Source passage
>>>>>

By the time the film is over, the sisters have moved from the particular to the universal. Vickie is much like Helena Rubinstein was nearly a century ago when she started building a cosmetics empire from a face cream formula handed down to her in her native Poland. Vickie, Karen and Tanya are like women everywhere who gathered courage to gamble on their own abilities in defiance of traditional expectations of what women’s roles should be.
* MPAA rating: PG-13, for brief violence and some sexuality. Times guidelines: There is a sensual but discreet scene of a married couple making love, and a scene depicting an attempted rape.

<<<<<

Written task 1
In the film review, which cosmetics pioneer is Vickie compared to?
Written task 2
Please pick up the film review right after its final sentence and carry it on.
None of the items after the film review have any bearing on it.

Information shown
>>>>>

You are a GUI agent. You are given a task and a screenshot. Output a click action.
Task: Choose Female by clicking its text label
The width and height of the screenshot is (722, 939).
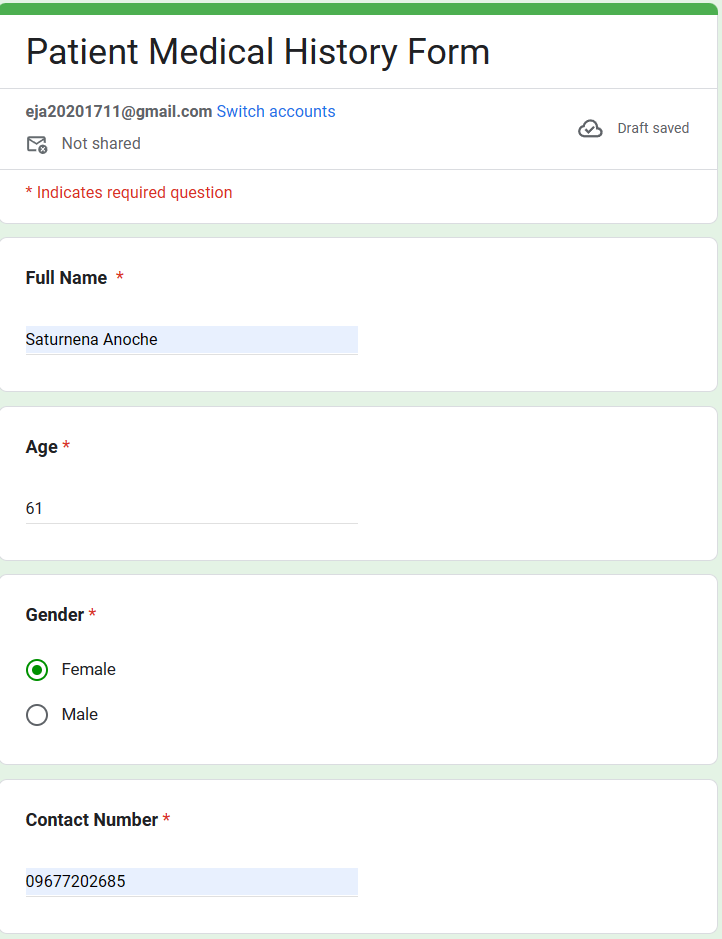pos(89,670)
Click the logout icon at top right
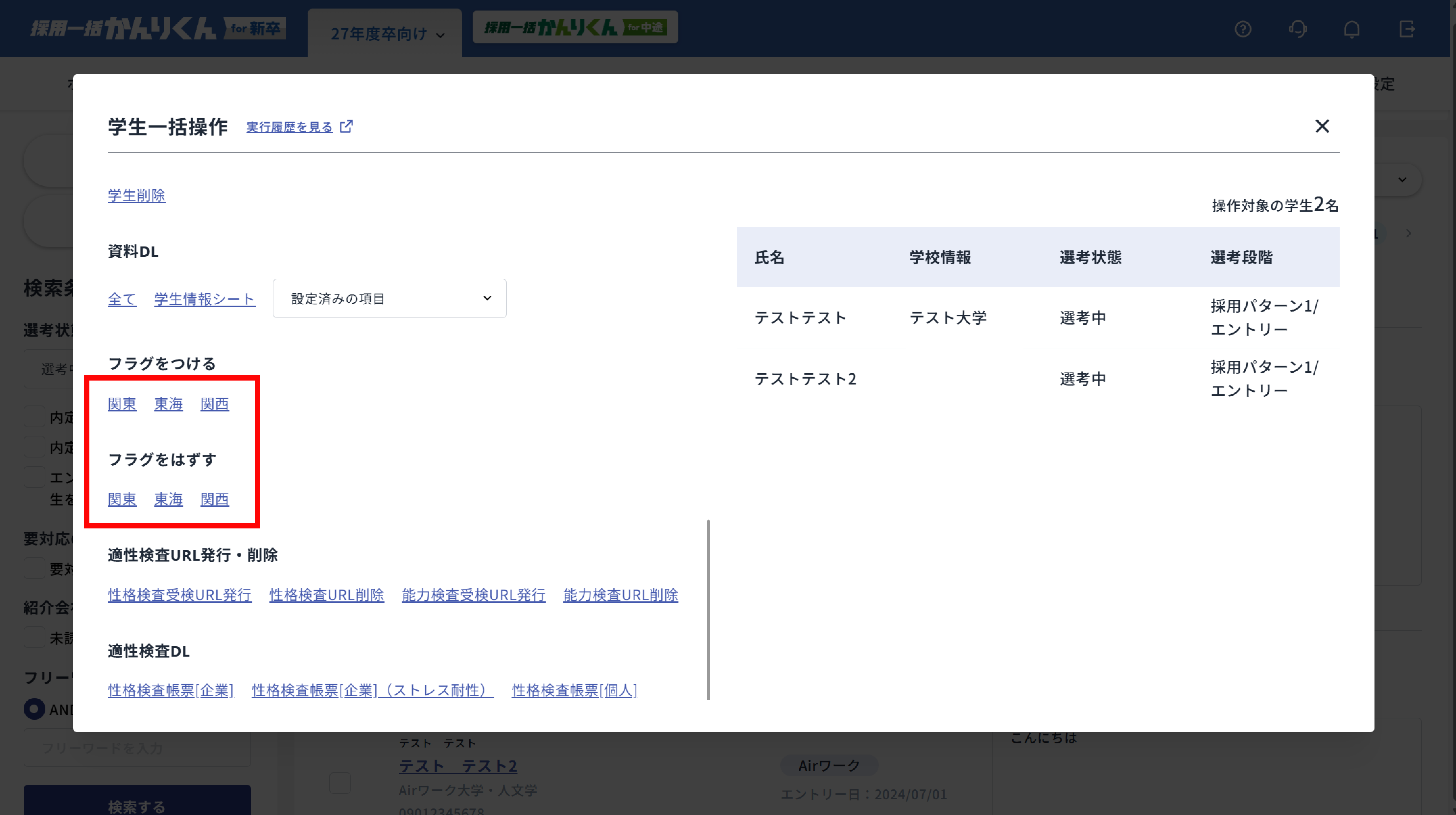The width and height of the screenshot is (1456, 815). tap(1407, 29)
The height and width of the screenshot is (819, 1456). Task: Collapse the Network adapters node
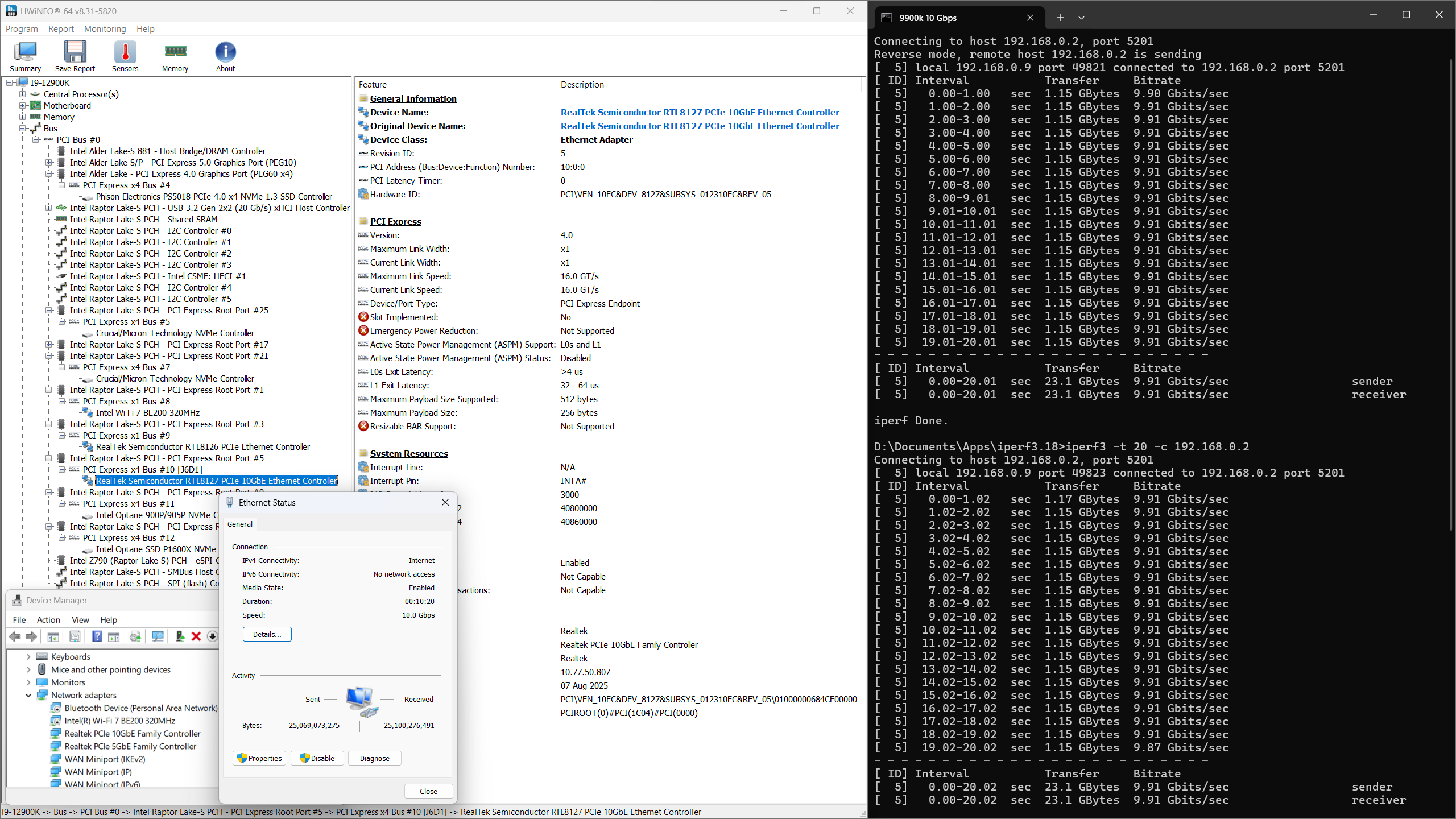point(28,695)
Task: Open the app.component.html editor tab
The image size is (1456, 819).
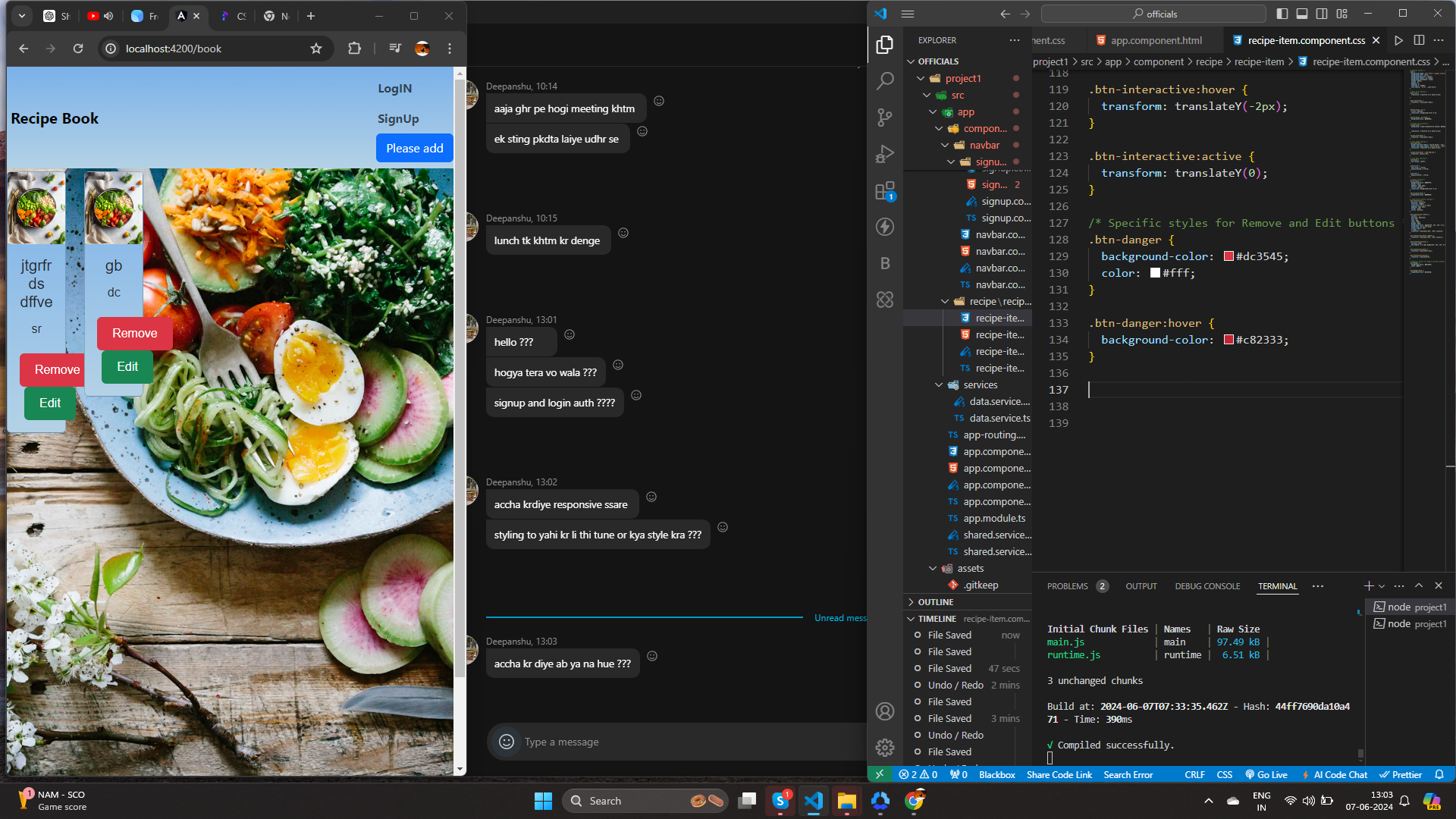Action: coord(1156,40)
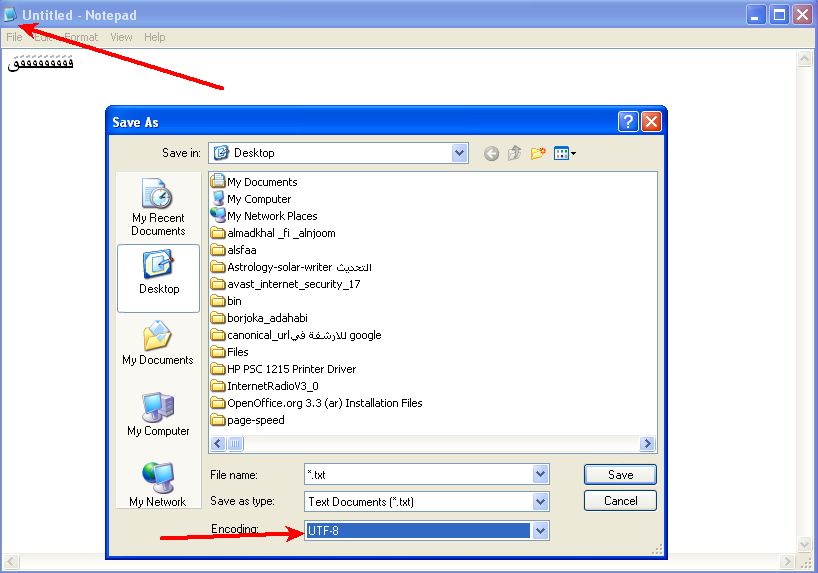Select the Desktop shortcut in places bar

(x=158, y=272)
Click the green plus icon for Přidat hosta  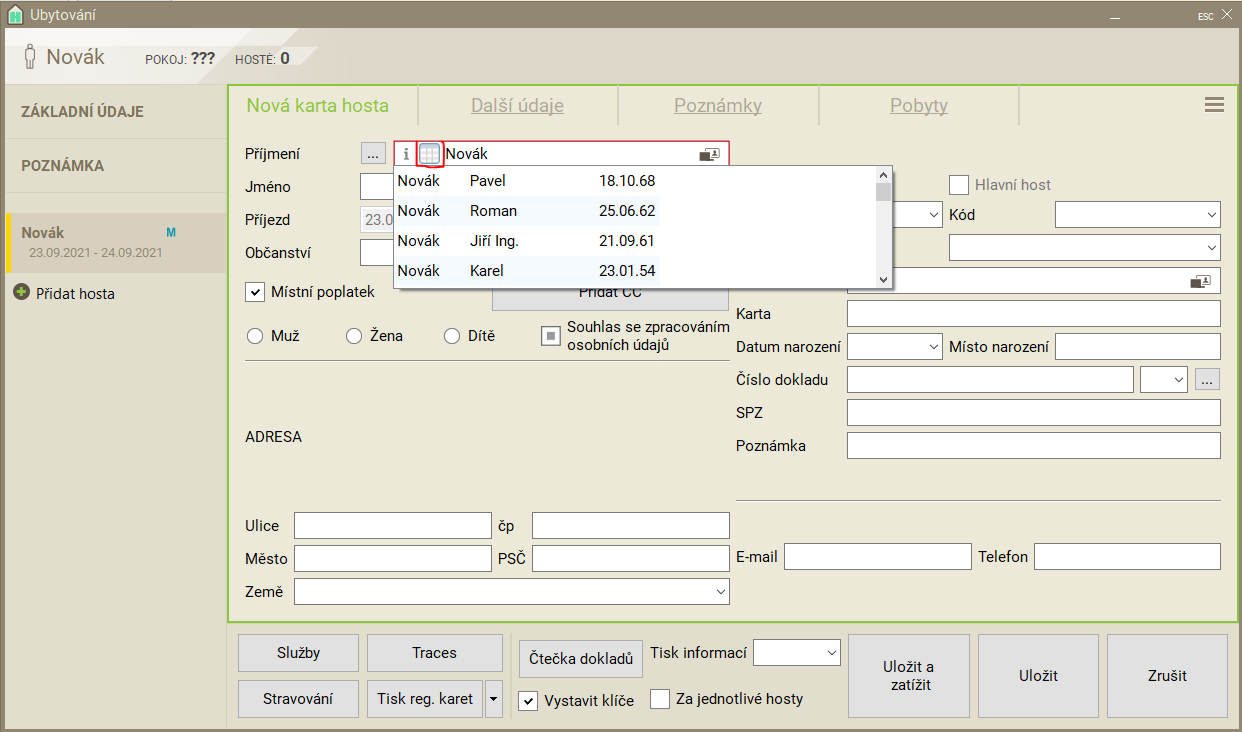[x=21, y=293]
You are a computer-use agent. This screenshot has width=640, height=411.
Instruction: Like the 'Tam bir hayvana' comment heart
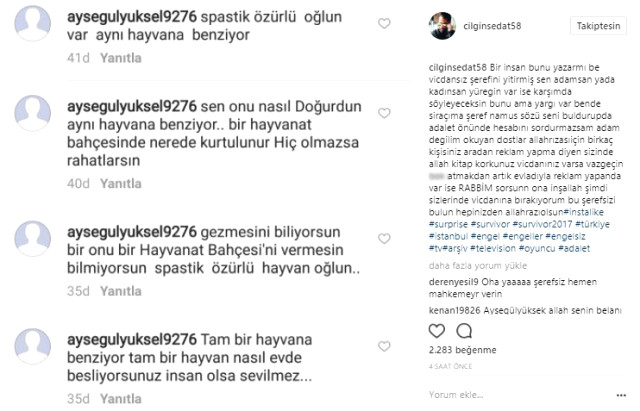point(384,347)
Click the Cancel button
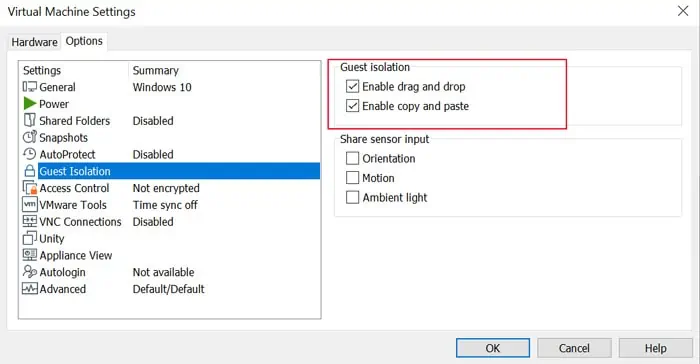Image resolution: width=700 pixels, height=364 pixels. pyautogui.click(x=574, y=348)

<<<<<

Task output 1
Helena Rubinstein.

Task output 2
‘Naturally Native’
Valerie Red-Horse: Vickie Lewis Bighawk
Irene Bedard: Tanya Lewis
Kimberly Norris Guerrero: Karen Lewis
Pato Hoffmann: Steve Bighawk
A Mashantucket Pequot Tribal Nation presentation in association with Red-Horse Native Productions. Directors Jennifer Wynne Farmer and Valerie Red-Horse. Producers Red-Horse, Dawn Jackson and Yvonne Russo. Screenplay Red-Horse. Cinematographer Bruce Finn. Editor Lorraine Salk. Music Murielle Hamilton. Costumes Irene Fredericks. Production designer Kee Miller. Set decorator Diane Carvotta. Running time: 1 hour, 48 minutes.
At selected theaters.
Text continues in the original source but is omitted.